Communication between guest and hosts is easier than ever now. Airbnb offers a mobile app for two-way communication. More people use their phones to look up listings and room reviews. It makes sense to allow the two parties to speak on the go.
Obviously, Airbnb as a whole is its own opportunity. People dislike hotels because they’re pricey and noisy. Too many have three stars or less. In the end, you’re more likely to choose a hotel based on price and hope it’s OK. Airbnb set out to offer inexpensive temporary accommodations with hotels as their main competition. The company saw a need and fulfilled it.
And they’re endorsed by celebrities, like Elizabeth Taylor and Kevin Jonas, who’ve rented out their rooms to the public. Although celebrities stay at hotels, that’s the end of the relationship. If celebrities like Airbnb’s business model so much that they’re hosting their opening their doors, they clearly trust it.

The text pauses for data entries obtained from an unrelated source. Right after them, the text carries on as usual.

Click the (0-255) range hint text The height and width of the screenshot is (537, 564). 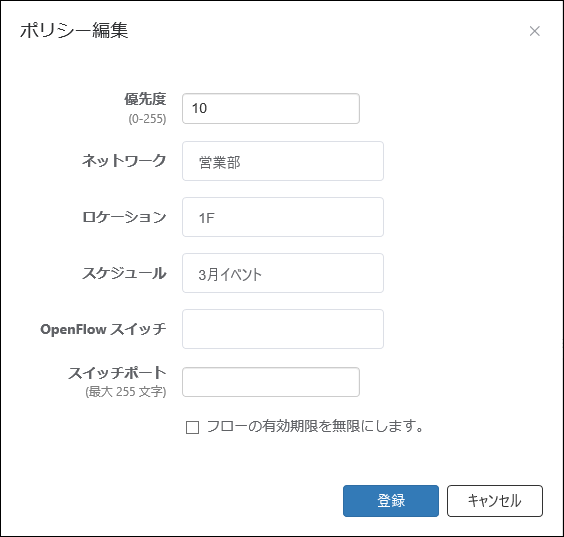click(147, 119)
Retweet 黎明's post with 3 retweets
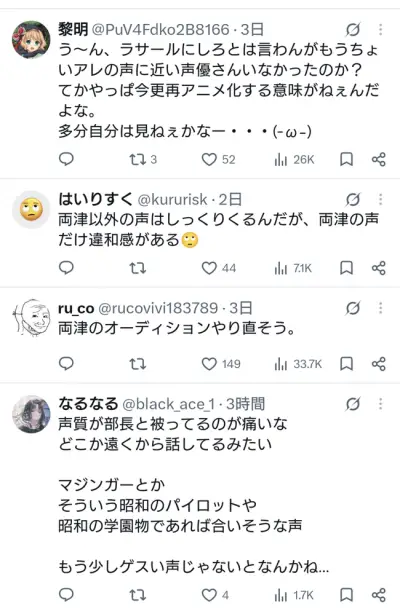The image size is (400, 611). click(x=143, y=159)
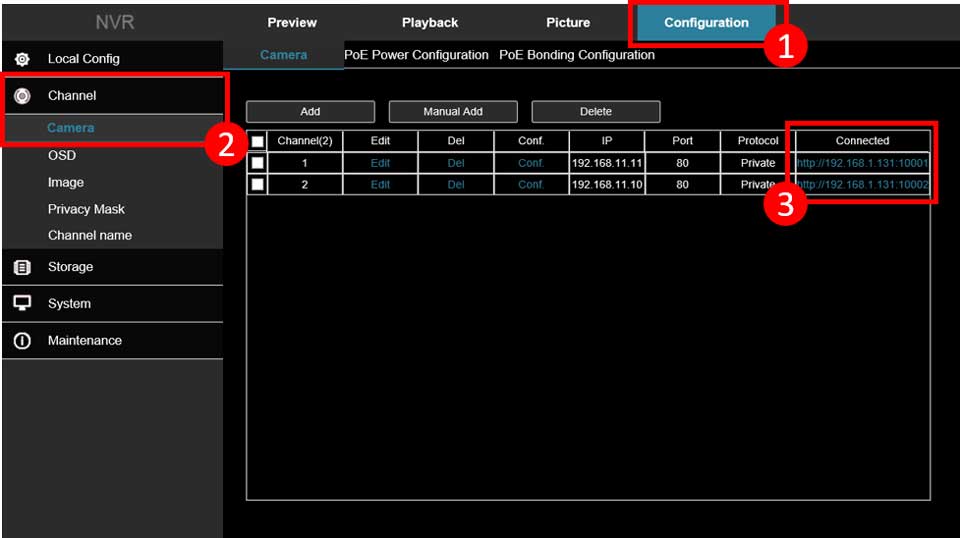Click Edit link for channel 2
The image size is (960, 538).
[380, 184]
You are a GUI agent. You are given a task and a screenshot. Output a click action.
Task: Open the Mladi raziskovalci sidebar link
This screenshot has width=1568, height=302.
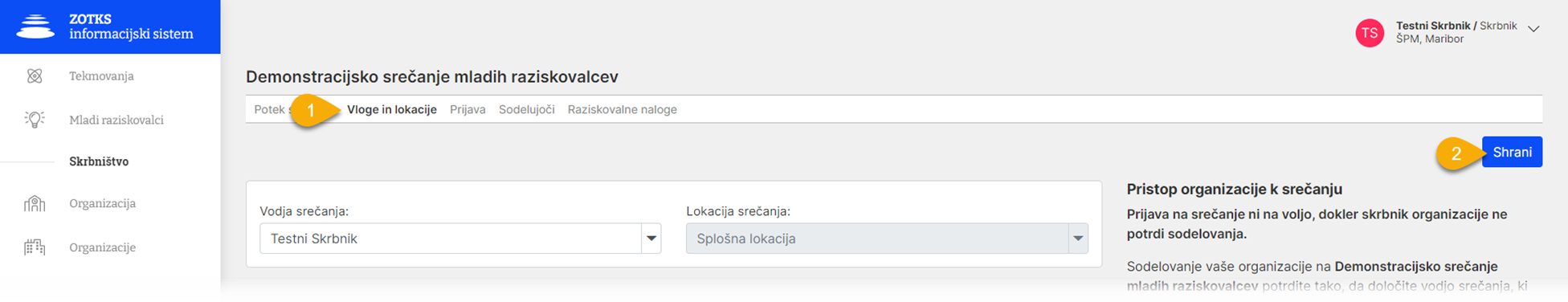[116, 120]
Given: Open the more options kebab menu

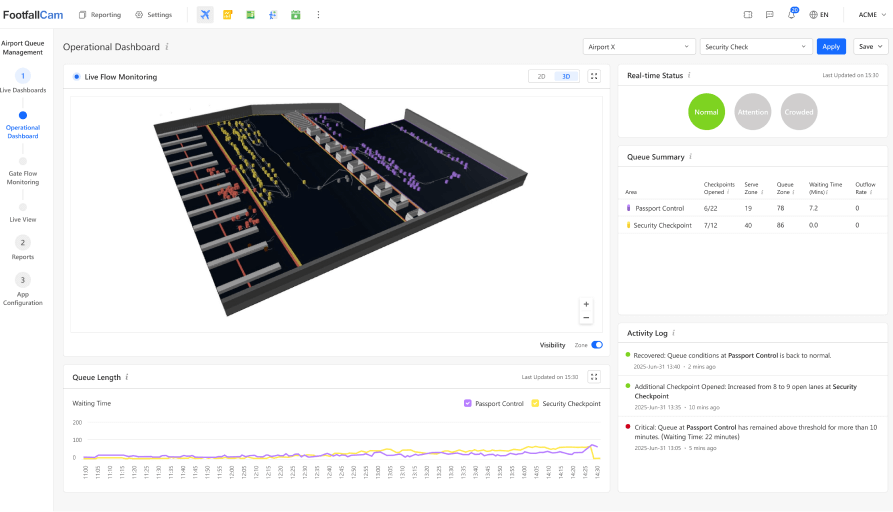Looking at the screenshot, I should 318,15.
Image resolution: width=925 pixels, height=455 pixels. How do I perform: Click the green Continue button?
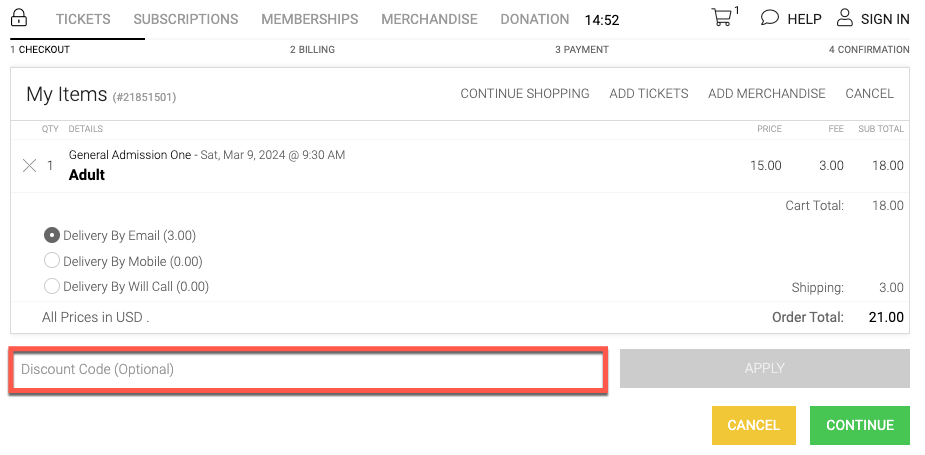[x=860, y=425]
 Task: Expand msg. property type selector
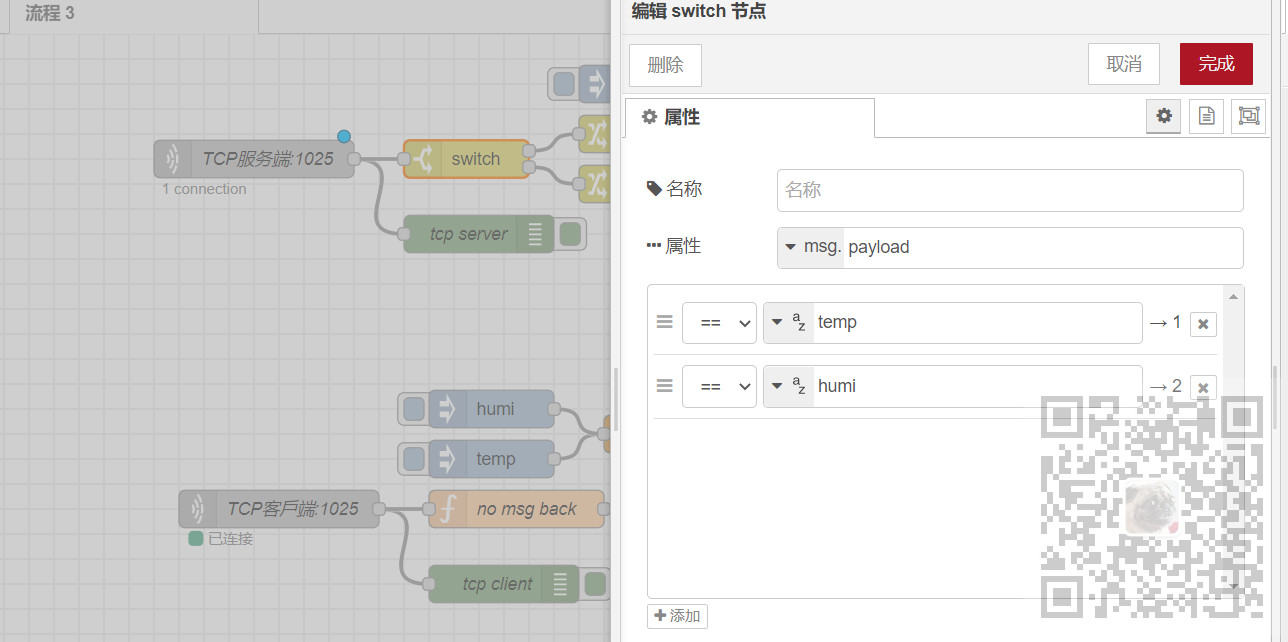pos(811,247)
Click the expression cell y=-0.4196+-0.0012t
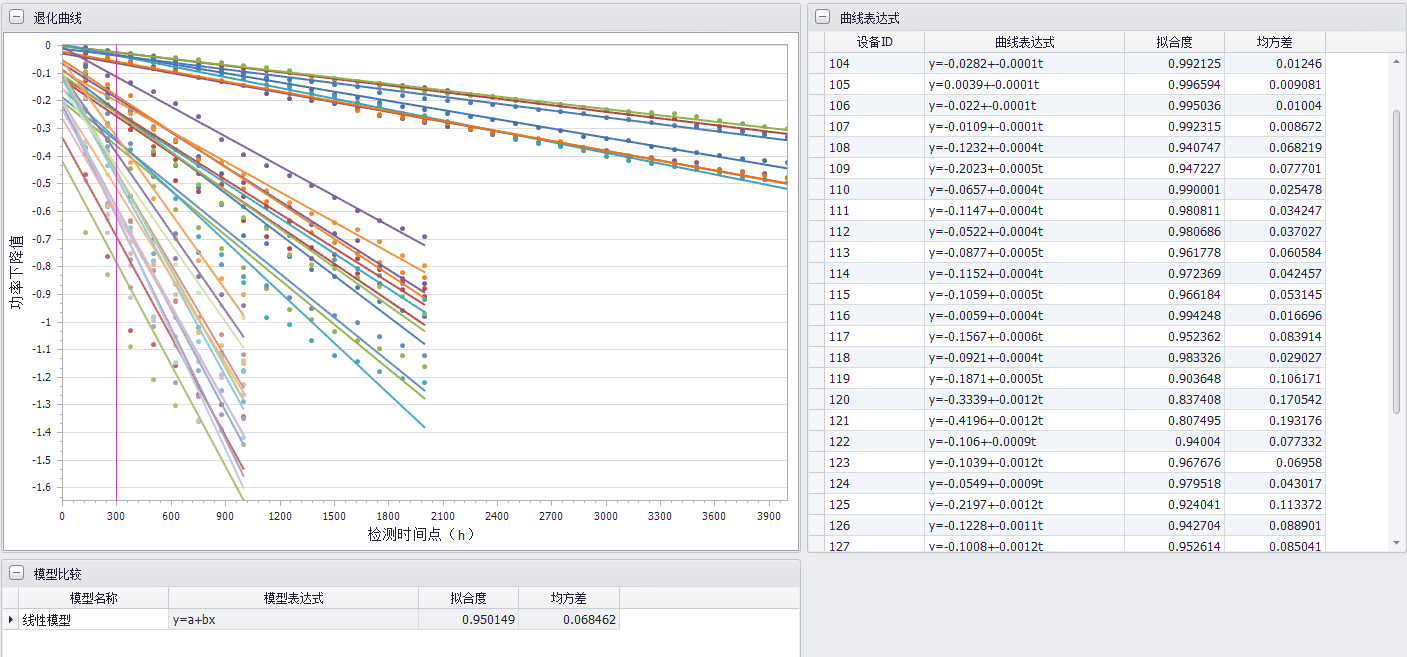 (x=1024, y=421)
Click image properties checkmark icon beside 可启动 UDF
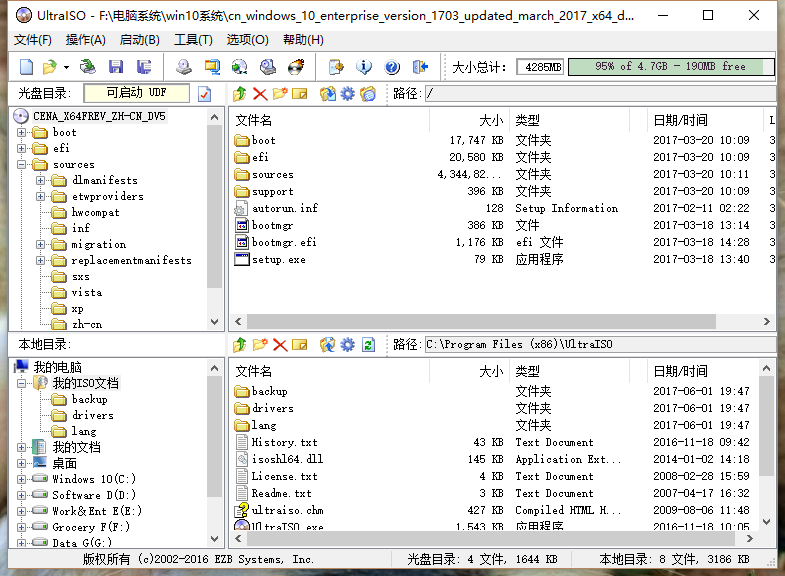Viewport: 785px width, 576px height. coord(205,94)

Trust is the foundation of this business. It starts from celebrities and travels down to the average traveler.
Additionally, the business focus isn’t centered on only hosting rooms. Airbnb is expanding out into travel guides; you can select a person who will show you around the city at a set price. With this in place, it’s easier for the company to offer car rentals and other necessary tools for travelers. If they choose.
Threats: Lawsuits for Airbnb, fines for the hosts.
Although a few cities are updating their housing regulations to accommodate Airbnb, it’s not nearly enough. Airbnb is available worldwide in 192 countries. Each country, state, and city have their own regulations to abide by.
Airbnb could help their hosts and guests understand these laws. Making them follow it is out of their hands. Instead, Airbnb needs to hope they’re meeting the expectations of local laws. And then do what they can, legally, to protect themselves if the hosts and guests don’t follow through.
At the moment, the company is facing a number of lawsuits from all over the world. Hosts are also facing legal repercussions (fines) for hosting illegal hotels. In general, it seems the biggest threat for everyone involved is the failure to follow housing protocols.
Also, the competitor scene is growing. Yes, they exist. No, they’re not as big as Airbnb. But if they’re paying attention, they may be a big problem for Airbnb in the future. Especially if they can find a way to put a lid on the legal issues.